Screenshot of maps showing flooding probability
Figure 4. High Tide Flooding Probability Scenarios.

 

Now, just as with the drought dataset, we can repeat the process known as geo-enrichment to add sociodemographic layers and then drill into specific flooding areas to ask who is or would be affected. We could open the flooding scenarios layer in ArcGIS Pro, select Intermediate, experiment with the time slider, manipulate symbology, and then we can join the CDC Social Vulnerability Index (SVI) 2018 data. SVI data are composed of 15 social factors in 4 themes: Socioeconomic, Housing composition and disability, Minority status and language, and Housing and transportation.

The spatial join used the nearest feature and a 1 Km radius, to create a bivariate map showing percent change in flooding risk and SVI score (see the cube with cyan and magenta symbology) of each location. Colors tending toward purple in the cube indicate high vulnerability.

Screenshot of map showing potential impact of flooding on vulnerable populations
Figure 5. Potential impact of coastal flooding on vulnerable populations.

 

For more information on this flooding scenario, see this blog post by Keith VanGraafeiland.
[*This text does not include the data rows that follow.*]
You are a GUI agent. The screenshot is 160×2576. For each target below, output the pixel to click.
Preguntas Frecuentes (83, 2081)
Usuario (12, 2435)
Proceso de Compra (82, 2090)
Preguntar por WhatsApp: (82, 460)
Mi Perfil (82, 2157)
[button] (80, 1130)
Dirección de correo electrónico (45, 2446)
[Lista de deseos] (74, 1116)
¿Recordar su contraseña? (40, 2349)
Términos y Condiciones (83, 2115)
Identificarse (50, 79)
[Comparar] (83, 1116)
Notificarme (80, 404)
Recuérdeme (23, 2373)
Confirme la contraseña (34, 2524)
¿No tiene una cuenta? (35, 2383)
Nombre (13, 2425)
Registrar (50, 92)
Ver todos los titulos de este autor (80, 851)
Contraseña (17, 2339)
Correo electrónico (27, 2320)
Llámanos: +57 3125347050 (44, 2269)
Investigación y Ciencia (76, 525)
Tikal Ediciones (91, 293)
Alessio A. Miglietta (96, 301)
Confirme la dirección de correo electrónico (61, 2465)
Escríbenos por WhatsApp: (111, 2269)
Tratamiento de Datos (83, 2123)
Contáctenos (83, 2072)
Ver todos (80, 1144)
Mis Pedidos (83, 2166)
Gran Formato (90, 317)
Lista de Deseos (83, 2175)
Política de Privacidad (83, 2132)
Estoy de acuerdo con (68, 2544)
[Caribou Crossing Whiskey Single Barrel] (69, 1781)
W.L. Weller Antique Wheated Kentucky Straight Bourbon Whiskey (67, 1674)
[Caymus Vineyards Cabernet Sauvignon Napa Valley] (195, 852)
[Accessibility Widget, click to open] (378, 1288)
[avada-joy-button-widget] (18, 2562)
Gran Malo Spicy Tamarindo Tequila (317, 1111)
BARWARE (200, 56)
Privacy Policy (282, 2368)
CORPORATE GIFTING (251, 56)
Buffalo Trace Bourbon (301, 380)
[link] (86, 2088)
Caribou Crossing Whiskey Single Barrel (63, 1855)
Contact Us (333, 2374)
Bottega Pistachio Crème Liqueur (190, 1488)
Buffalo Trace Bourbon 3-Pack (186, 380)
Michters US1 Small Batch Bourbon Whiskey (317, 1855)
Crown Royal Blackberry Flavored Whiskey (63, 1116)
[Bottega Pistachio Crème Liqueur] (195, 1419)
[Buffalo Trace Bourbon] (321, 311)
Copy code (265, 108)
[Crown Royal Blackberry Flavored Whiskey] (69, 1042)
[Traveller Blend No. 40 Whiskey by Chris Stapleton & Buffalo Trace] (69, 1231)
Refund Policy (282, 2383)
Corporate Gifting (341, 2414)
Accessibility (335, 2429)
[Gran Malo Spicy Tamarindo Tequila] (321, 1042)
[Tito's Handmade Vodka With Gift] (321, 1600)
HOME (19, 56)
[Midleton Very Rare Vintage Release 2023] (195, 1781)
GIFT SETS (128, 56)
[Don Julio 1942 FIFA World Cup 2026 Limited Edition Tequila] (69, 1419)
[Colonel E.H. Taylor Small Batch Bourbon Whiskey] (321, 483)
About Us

The javascript code for the High Tide app is available on github.

Create your Own

These are just two examples of climate action workflows that help to help bring home the message of dangerous climate-related phenomena that affect certain populations in certain locations, now and in the future. We encourage you to join us in creating new exercises as part of the Climate Action resource collection, so that other instructors, learners, and researchers can analyze geographic data from their desktop GIS, Map Viewer, or web application. Let’s show the world how GIS can make concrete contributions to climate resilience.